I know it's a radical concept. It's so unlike the diets of today. Diet aids and special foods are a multi billion dollar business every year. And for what? So people can be consumed about thinking about how much of what foods they can eat or how much do they need to exercise so that they can justify eating something else? I'll tell you, the first time I took the program, it was $103 ....and I probably saved that in groceries over the course of a month....why? because I was eating less! I realized my body did not need the massive amounts of food I was eating. As I turned to God to fill my emptiness in my heart I was better able to listen to when my stomach hole was truly empty. Satan wants you to believe you need to think about food all the time or be obsessed about thinking about it. Because he knows the more you worry about food and what you will eat, the less time you'll have to worship God.
I know it's not for everyone. Many are not open to something that doesn't require wordly concepts and ideas. There are God's rules, and then there are a bazillion man-made rules. (for example, you must eat breakfast to kick start your metabolism for the day, you must drink 8 glasses of water a day, don't eat after 8:00 pm, etc) Weigh Down teaches you not to rely on man-made rules but rather on God's rules for eating (surprisingly, the bible is chock full of scriptures on how to eat!)
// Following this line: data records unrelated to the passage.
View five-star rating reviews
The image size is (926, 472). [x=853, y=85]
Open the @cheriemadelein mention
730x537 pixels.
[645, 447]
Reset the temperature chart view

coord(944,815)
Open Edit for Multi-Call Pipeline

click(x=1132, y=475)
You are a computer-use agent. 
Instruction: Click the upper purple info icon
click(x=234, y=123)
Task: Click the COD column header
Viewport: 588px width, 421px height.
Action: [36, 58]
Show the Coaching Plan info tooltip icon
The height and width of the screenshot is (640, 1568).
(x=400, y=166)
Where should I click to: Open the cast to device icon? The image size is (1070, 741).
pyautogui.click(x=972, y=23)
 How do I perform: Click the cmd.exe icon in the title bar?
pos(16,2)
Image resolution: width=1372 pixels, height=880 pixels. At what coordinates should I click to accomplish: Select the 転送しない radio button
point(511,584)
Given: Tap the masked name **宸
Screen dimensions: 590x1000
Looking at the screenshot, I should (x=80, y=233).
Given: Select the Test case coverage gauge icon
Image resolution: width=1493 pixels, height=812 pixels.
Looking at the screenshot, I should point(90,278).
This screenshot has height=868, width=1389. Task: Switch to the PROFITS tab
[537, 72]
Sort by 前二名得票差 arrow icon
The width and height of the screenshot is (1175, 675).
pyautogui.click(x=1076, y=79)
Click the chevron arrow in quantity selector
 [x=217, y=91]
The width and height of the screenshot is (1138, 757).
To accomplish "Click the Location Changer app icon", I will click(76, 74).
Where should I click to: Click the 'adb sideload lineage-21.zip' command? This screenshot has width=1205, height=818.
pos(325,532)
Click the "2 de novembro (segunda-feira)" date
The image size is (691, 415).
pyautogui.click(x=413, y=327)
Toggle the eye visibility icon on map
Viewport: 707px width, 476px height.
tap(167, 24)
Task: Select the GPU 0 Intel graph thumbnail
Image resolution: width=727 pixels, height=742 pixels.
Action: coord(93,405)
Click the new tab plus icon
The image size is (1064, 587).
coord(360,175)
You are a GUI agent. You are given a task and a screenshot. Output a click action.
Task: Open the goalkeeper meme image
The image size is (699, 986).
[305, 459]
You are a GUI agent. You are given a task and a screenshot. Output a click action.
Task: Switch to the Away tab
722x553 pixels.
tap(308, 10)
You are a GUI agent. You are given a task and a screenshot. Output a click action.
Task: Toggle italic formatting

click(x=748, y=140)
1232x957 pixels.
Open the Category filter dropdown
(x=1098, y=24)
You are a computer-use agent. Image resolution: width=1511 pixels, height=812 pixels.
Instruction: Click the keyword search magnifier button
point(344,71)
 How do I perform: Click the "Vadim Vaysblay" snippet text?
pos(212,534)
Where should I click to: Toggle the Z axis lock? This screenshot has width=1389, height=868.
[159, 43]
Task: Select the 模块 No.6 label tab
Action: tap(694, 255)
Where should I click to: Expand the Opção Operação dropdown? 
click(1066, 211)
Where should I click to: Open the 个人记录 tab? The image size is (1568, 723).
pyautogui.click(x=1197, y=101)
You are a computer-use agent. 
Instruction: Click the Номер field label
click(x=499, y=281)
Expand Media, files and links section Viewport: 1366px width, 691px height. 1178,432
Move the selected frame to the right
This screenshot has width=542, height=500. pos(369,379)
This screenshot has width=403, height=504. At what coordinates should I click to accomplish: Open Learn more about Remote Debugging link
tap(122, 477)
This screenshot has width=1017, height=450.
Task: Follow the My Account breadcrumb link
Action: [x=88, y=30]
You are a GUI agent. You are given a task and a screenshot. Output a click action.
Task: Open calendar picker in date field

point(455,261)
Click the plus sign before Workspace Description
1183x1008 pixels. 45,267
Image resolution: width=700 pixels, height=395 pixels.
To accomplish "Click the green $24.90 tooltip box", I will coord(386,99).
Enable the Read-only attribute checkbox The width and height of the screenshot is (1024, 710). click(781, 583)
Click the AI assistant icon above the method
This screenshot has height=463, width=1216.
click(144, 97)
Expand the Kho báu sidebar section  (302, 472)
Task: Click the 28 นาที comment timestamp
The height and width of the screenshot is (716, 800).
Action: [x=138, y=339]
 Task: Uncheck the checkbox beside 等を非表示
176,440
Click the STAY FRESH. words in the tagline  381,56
Ok, Ok, I know people are going to roll their eyes at this. That's ok, because I've learned that while I enjoy the company of those on the WISH board, I do not rely on their acceptance to determine how I feel about myself. God loves me. He has given me the desire to share with others His great wonders and ultimate grace and love. I know that if I'm obedient to God, then he will bless me. Right now, he's blessing me with easy and quick weight loss and taking from me the desire to fill my heart hole with food.
Lord, I pray that you soften becka's heart to receive this information and to show her today, right now, how much you love her. Help her to shrug off the feelings of guilt and feeling unattractive. She is just as beautiful as all of your children. Let her look at Nathan and see the wonder of creation. Help her today to fill only her stomach and not her heart with food.
God bless, becka!
 
Becka -- I don't have as much to say as the others who have posted already, but I will say that I think you've taken the first step. First you have to recognize and acknowledge what's going on. Now you have to want to change it. *Hugs* and prayers for you. :)

(Minnie: no eye-rolling from me. More eyebrow-quirking in a "oh, that's rather neat" way. :) )
 
{{{{{Becka}}}}} It sounds like you are having a wonderful breakthrough, Becka! I hope you continue to explore those feelings -- you have found the 'key' you need to complete this journey!!

{{{{OhioMinnie}}}} No weird looks from me! I certainly know I wouldn't be able to do the things I can do without the help of God. Your plan makes a lot of sense!